Letting go is like dealing with a hangover after a day of drinking. You enjoy yourself while you drink (at least I do) and you become a very free and happy person just like you were when you were with what you thought were good people. You laugh, have a good time and have nothing to worry about until something goes wrong. That is the hangover. When something goes wrong and you have to let go of all the memories with those people. It’s not a happy feeling when you have a hangover, and you are not happy when you have to let go, but it’s a process that needs to be done so you can meet better people and learn from your mistakes. Letting go and being hung over are just two parts of life that complete the cycle. There is no way of avoiding bad people and if you are naïve and kind then you will probably, if you haven’t already, have to go through this process.

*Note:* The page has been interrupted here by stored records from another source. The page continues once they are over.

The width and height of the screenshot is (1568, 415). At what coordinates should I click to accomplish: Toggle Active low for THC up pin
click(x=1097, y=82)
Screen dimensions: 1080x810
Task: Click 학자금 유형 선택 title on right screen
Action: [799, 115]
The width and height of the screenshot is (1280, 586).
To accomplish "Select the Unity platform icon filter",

Tips? Do not compare your past to your present or your future! The bad boyfriend in your past does not mean that the boyfriend you have now will be the same. The crazy roommate from two years ago shouldn’t make you afraid of ever getting a roommate again. The terrible English professor from freshman year shouldn’t stop you from taking other English courses. Just because you had one or two bad experiences or bad people in your life does not mean you should look at life with pessimism. Learn to let go of it all and just grow from your experiences each and every day. For the people who know me, they know that I am really bad at letting go and changing but each and every day more of my past erases and more of my future unfolds.